The species epithet hualon is from the Lao word for "bald-headed". A 2018 molecular phylogenetic study of the bulbuls suggested that the species does not fit in the clade containing the core Pycnonotus and stood apart suggesting its placement in a new genus Nok from Lao language for "bird" as Nok hualon.

==Description==
The mainly olive-green bare-faced bulbul is distinctive in having a bare pink face with blueish skin around the eyes. The two specimens so far collected were around 20 cm in length and weighed 32-40 g. The breast and belly are fawn-grey, the uppersides olive and the throat is off-white. According to researchers, its call is a "dry bubbly tweet".

==Habitat==
The bare-faced bulbul is known only from the limestone karst region near Pha Lom in central Laos. The area is characterised by steep terrain with bare limestone and low (less than 4 m in height) deciduous trees and shrubs. It seems likely that the species is restricted entirely to this habitat, though it may occur at other sites in Laos with similar habitats. Observations of similar birds were made in 1995 at another site. Limestone karst is the habitat of several newly discovered endemic species, including the unusual Laotian rock rat.

==Behaviour==
The bare-faced bulbul is mainly arboreal but sometimes perches on rocks on the steep hillsides. It is a conspicuous species, foraging during the day in pairs or as singles. Single birds tend to call regularly, and will link up with another before flying to a new area to forage. They have not been observed to join mixed-species feeding flocks. The breeding behaviour of this species has not yet been observed.

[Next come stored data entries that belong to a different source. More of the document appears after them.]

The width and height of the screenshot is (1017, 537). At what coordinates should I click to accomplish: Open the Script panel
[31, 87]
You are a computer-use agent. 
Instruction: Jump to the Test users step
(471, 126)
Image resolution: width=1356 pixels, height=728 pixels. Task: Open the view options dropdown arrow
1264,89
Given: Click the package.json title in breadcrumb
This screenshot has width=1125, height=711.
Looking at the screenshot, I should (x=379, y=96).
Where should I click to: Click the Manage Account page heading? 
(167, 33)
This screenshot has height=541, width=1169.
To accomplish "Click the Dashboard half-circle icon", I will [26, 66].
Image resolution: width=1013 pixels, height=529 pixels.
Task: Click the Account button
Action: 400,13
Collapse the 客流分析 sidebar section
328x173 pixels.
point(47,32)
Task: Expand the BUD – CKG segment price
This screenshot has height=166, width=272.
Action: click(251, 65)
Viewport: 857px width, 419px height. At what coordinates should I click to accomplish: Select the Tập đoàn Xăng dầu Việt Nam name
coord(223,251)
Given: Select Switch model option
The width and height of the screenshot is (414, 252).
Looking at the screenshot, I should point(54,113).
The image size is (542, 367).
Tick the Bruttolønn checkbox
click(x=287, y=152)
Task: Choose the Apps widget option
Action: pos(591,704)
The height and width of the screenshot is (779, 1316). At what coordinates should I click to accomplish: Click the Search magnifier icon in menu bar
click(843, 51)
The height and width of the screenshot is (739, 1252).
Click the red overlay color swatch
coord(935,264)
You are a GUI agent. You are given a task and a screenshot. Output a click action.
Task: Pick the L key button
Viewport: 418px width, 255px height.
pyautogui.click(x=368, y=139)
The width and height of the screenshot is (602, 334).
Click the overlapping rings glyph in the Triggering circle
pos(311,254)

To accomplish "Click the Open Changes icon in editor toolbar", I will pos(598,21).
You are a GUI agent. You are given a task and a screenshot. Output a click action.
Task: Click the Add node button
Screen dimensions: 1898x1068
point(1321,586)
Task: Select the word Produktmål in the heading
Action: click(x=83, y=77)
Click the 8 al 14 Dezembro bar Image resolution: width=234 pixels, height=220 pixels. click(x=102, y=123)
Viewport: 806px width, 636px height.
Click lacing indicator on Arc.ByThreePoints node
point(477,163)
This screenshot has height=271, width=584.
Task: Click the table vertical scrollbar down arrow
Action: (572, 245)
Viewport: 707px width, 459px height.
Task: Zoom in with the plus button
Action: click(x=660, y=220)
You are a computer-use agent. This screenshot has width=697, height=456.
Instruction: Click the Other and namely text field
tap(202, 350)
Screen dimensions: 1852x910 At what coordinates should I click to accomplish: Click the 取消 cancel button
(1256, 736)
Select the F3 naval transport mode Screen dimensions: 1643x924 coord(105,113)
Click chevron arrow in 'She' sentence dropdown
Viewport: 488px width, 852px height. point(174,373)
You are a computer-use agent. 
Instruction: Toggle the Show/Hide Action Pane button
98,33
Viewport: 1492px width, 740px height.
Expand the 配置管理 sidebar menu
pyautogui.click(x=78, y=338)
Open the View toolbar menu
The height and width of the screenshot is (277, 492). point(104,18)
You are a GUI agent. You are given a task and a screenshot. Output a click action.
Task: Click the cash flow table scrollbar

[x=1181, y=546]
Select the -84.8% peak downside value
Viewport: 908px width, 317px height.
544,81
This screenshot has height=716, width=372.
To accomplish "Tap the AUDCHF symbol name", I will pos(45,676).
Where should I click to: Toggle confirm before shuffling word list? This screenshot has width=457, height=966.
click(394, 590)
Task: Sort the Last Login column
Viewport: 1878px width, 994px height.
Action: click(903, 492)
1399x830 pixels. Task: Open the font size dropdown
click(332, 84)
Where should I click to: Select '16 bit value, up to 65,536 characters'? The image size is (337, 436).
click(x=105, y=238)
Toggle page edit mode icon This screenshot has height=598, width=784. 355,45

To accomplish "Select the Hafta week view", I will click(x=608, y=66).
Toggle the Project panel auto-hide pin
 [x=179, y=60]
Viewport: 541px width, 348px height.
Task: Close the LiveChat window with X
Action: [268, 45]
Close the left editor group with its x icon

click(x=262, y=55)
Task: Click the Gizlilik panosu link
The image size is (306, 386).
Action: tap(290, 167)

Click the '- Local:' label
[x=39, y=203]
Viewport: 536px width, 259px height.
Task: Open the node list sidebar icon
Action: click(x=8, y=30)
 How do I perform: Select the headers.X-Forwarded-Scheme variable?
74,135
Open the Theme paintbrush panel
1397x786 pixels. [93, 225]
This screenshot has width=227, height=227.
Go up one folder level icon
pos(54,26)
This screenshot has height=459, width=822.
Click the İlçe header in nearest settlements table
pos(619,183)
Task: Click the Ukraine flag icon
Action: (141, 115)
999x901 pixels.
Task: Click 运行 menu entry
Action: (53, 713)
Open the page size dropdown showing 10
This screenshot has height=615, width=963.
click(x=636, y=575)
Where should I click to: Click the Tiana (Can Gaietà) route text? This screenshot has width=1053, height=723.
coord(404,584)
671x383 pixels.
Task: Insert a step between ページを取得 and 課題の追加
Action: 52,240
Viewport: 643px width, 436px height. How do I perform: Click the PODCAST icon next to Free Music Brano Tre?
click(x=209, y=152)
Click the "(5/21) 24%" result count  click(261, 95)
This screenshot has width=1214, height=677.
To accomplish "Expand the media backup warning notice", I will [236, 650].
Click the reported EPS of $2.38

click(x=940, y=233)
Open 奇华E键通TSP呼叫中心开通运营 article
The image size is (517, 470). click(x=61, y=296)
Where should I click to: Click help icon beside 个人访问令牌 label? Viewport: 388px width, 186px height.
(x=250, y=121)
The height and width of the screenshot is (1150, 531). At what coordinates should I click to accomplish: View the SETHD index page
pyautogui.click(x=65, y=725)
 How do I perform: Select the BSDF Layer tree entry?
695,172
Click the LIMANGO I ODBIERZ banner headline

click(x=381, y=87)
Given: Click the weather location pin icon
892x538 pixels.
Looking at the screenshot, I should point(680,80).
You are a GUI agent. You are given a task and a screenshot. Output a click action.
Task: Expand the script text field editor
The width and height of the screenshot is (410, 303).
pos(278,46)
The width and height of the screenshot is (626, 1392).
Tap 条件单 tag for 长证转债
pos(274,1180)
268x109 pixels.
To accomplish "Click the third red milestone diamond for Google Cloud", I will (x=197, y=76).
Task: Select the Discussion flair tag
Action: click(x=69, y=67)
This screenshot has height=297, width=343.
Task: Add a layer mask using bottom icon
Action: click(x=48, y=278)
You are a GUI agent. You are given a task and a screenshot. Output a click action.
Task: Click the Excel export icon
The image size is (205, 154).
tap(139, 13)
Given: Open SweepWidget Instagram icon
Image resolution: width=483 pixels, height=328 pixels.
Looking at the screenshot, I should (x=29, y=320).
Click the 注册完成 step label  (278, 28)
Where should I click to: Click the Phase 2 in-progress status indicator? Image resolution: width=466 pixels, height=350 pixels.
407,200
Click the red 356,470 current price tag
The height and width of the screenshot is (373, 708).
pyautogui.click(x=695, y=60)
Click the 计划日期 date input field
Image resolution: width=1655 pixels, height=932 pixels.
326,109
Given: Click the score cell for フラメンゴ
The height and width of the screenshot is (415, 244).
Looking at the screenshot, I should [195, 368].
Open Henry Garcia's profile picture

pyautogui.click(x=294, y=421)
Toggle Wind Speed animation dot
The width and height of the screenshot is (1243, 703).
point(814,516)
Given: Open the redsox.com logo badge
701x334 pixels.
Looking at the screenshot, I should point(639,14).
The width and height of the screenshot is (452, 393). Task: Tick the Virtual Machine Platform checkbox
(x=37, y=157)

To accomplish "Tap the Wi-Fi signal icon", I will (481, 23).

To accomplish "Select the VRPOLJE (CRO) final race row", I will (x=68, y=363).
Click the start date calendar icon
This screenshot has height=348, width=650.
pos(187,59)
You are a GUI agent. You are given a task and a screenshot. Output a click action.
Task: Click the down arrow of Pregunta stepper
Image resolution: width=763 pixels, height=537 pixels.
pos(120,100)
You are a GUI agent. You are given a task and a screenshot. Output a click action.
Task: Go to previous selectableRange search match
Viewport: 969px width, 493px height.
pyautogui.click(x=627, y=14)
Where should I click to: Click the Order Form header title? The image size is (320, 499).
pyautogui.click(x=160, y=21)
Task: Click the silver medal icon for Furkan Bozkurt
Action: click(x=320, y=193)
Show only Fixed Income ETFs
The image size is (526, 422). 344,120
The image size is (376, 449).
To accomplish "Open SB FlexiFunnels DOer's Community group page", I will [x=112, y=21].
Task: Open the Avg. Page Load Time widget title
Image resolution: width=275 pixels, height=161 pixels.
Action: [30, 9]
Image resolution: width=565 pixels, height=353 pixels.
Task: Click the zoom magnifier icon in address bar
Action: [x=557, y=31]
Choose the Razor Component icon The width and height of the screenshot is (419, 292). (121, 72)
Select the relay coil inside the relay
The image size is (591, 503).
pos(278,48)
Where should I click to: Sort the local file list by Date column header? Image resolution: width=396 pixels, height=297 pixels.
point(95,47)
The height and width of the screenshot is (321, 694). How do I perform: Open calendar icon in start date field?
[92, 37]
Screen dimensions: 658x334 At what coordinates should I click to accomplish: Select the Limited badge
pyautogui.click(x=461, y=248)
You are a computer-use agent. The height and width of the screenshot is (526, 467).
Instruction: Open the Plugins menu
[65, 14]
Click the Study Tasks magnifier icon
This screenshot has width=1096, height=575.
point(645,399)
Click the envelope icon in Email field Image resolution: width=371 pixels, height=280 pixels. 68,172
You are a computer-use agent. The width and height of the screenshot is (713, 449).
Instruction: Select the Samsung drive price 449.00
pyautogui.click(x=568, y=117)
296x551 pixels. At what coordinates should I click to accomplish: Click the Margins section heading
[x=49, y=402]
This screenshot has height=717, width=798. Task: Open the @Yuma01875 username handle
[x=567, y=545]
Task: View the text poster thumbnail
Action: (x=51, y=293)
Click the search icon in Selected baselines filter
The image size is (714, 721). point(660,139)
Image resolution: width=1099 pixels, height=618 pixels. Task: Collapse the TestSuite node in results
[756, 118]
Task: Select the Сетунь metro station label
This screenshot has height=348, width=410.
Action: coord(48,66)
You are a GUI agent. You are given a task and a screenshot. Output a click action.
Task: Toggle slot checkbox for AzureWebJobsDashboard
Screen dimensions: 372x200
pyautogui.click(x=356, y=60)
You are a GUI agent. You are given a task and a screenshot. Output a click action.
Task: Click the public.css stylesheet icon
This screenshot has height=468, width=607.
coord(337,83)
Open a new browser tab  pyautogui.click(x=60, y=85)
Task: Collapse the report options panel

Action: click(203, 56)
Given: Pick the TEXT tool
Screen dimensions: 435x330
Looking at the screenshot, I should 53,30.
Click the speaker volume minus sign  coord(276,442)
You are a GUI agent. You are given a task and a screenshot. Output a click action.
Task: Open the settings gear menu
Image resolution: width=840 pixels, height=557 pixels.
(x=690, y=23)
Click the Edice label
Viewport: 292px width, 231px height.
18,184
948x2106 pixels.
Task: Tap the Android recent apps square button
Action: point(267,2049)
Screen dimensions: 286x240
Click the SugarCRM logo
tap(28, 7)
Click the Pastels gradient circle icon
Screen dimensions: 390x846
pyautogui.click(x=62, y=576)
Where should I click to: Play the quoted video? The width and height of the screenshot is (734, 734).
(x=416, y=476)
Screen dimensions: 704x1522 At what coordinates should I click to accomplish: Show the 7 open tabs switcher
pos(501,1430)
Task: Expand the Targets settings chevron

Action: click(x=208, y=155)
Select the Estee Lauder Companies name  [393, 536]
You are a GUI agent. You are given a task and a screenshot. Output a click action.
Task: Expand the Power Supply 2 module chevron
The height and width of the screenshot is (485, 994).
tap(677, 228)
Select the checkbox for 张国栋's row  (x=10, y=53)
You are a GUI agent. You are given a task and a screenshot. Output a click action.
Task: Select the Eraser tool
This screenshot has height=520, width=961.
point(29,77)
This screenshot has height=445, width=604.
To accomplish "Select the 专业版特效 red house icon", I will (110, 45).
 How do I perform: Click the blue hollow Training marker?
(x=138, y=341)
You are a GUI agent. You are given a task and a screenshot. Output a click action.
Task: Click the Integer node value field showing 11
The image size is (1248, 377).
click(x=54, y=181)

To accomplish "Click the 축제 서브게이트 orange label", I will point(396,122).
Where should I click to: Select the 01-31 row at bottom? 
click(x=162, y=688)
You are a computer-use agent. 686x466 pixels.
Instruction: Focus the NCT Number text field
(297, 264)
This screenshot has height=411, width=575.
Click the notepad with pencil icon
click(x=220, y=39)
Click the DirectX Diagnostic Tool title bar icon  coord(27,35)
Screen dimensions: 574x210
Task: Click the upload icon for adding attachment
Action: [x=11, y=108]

==Status and conservation==
The bare-faced bulbul was assessed for the first time in 2010 by BirdLife International as of Least Concern, on the basis that the species has a large range, and there is insufficient evidence on population trend and size. In the paper describing the species it was suggested that it be listed as data deficient until further surveys of likely habitat were undertaken. The limestone karst in which it lives is threatened by quarrying and habitat degradation caused by overgrazing.